:: Input records ::
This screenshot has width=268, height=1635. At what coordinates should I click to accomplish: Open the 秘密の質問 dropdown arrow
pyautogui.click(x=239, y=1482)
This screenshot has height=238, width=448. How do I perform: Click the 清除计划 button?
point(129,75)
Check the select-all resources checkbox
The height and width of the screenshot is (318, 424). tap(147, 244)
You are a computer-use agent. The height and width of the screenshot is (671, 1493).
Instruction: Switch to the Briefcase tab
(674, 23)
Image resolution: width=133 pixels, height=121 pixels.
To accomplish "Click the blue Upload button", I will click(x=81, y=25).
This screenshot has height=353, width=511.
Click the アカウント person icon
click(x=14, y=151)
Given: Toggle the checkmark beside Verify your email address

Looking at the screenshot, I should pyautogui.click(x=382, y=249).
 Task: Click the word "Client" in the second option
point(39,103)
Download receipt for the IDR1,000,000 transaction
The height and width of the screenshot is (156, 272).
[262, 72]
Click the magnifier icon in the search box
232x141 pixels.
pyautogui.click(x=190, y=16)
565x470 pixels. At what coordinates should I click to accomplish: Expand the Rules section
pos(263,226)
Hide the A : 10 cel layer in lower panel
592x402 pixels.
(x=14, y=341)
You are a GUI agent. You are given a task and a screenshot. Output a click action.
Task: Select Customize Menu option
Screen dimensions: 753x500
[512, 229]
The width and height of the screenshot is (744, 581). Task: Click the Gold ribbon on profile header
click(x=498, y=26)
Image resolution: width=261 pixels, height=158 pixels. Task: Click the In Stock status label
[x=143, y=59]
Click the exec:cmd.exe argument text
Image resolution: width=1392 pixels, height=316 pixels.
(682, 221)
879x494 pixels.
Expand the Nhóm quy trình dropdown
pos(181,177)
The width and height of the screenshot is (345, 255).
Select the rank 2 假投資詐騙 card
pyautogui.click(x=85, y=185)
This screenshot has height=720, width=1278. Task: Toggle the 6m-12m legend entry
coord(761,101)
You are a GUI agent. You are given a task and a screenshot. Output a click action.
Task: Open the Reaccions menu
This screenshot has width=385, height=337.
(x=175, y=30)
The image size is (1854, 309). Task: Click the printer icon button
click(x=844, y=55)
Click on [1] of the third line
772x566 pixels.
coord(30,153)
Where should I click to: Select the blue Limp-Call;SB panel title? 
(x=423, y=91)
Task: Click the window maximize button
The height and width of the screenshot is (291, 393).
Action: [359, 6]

:: Exercise prompt ::
All of the records go in your answer, copied exactly.

:: Written reply ::
This screenshot has width=268, height=1635. At what coordinates should I click to accomplish: Open the 秘密の質問 dropdown arrow
pyautogui.click(x=239, y=1482)
This screenshot has height=238, width=448. How do I perform: Click the 清除计划 button?
point(129,75)
Check the select-all resources checkbox
The height and width of the screenshot is (318, 424). tap(147, 244)
You are a computer-use agent. The height and width of the screenshot is (671, 1493).
Instruction: Switch to the Briefcase tab
(674, 23)
Image resolution: width=133 pixels, height=121 pixels.
To accomplish "Click the blue Upload button", I will click(x=81, y=25).
This screenshot has height=353, width=511.
Click the アカウント person icon
click(x=14, y=151)
Given: Toggle the checkmark beside Verify your email address

Looking at the screenshot, I should pyautogui.click(x=382, y=249).
 Task: Click the word "Client" in the second option
point(39,103)
Download receipt for the IDR1,000,000 transaction
The height and width of the screenshot is (156, 272).
[262, 72]
Click the magnifier icon in the search box
232x141 pixels.
pyautogui.click(x=190, y=16)
565x470 pixels. At what coordinates should I click to accomplish: Expand the Rules section
pos(263,226)
Hide the A : 10 cel layer in lower panel
592x402 pixels.
(x=14, y=341)
You are a GUI agent. You are given a task and a screenshot. Output a click action.
Task: Select Customize Menu option
Screen dimensions: 753x500
[512, 229]
The width and height of the screenshot is (744, 581). Task: Click the Gold ribbon on profile header
click(x=498, y=26)
Image resolution: width=261 pixels, height=158 pixels. Task: Click the In Stock status label
[x=143, y=59]
Click the exec:cmd.exe argument text
Image resolution: width=1392 pixels, height=316 pixels.
(682, 221)
879x494 pixels.
Expand the Nhóm quy trình dropdown
pos(181,177)
The width and height of the screenshot is (345, 255).
Select the rank 2 假投資詐騙 card
pyautogui.click(x=85, y=185)
This screenshot has height=720, width=1278. Task: Toggle the 6m-12m legend entry
coord(761,101)
You are a GUI agent. You are given a task and a screenshot. Output a click action.
Task: Open the Reaccions menu
This screenshot has width=385, height=337.
(x=175, y=30)
The image size is (1854, 309). Task: Click the printer icon button
click(x=844, y=55)
Click on [1] of the third line
772x566 pixels.
coord(30,153)
Where should I click to: Select the blue Limp-Call;SB panel title? 
(x=423, y=91)
Task: Click the window maximize button
The height and width of the screenshot is (291, 393).
Action: [359, 6]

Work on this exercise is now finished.